-- THE INPUT follows --

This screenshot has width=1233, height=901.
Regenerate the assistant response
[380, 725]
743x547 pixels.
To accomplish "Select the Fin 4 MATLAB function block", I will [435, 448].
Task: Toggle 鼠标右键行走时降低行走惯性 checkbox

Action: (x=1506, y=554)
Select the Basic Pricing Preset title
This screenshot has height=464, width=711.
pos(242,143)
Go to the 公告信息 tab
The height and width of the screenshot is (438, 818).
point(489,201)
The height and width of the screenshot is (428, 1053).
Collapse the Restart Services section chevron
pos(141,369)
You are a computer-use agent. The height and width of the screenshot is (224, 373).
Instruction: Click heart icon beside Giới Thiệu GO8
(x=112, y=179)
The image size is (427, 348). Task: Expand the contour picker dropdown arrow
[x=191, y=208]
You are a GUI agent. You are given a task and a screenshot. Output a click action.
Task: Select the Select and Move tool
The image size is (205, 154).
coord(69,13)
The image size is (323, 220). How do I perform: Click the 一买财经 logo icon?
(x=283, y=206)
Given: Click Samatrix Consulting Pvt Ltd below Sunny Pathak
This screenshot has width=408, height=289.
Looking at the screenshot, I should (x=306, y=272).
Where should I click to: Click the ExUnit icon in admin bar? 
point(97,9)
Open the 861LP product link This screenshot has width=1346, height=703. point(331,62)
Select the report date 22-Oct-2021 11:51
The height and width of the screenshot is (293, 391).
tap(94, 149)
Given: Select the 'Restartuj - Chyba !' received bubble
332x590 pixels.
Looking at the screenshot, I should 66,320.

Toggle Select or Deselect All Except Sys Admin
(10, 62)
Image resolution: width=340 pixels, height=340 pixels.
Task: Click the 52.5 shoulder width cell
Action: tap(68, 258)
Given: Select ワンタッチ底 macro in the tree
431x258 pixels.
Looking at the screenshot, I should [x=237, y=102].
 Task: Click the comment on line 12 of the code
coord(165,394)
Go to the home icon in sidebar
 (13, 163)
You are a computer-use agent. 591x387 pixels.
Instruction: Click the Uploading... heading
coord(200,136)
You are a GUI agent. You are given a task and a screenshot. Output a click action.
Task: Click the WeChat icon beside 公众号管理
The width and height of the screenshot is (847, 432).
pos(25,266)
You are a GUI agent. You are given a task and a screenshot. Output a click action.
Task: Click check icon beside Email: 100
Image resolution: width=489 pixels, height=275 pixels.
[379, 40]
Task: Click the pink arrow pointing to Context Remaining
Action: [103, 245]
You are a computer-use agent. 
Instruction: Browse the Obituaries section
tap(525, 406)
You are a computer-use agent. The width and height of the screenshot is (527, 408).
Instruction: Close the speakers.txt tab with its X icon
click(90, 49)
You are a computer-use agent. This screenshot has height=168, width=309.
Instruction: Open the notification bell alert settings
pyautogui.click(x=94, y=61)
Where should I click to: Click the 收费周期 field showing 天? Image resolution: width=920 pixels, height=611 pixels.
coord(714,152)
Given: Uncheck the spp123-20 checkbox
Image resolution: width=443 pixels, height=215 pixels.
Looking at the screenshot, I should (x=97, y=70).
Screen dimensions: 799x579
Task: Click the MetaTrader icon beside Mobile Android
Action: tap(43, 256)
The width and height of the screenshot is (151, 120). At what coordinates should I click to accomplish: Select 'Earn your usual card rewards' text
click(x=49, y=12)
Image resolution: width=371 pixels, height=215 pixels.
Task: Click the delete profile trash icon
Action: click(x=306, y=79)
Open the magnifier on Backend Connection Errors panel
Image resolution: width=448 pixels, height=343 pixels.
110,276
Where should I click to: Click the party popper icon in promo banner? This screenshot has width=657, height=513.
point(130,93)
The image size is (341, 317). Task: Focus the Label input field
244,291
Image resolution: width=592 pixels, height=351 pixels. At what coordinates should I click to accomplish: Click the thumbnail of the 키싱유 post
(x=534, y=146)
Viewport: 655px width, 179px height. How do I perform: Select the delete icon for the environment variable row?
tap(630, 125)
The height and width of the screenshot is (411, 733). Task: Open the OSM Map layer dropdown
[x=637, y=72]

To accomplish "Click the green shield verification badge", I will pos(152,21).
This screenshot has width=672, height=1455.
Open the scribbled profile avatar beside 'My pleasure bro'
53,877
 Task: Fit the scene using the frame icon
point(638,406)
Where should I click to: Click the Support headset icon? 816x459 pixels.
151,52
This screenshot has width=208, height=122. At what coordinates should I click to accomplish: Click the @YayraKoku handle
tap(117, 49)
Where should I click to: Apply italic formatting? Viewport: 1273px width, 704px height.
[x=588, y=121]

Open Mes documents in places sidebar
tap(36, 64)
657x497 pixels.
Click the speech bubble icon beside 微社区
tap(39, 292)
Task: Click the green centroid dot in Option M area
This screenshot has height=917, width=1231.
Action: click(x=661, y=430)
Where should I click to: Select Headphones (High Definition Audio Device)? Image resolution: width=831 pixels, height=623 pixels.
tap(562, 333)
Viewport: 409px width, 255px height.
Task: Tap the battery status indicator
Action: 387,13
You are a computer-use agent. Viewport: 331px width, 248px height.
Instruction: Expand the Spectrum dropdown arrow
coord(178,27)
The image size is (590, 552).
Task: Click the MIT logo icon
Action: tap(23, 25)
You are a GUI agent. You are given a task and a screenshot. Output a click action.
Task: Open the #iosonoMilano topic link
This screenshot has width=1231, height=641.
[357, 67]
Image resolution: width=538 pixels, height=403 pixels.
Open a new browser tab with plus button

-- THE INPUT concluded --

▶ WHAT YOU HAVE TO DO:
From the material given, work out how many lines hold the string "green"; state that number and nothing further.

▶ RESULT FOR THIS EXERCISE:
2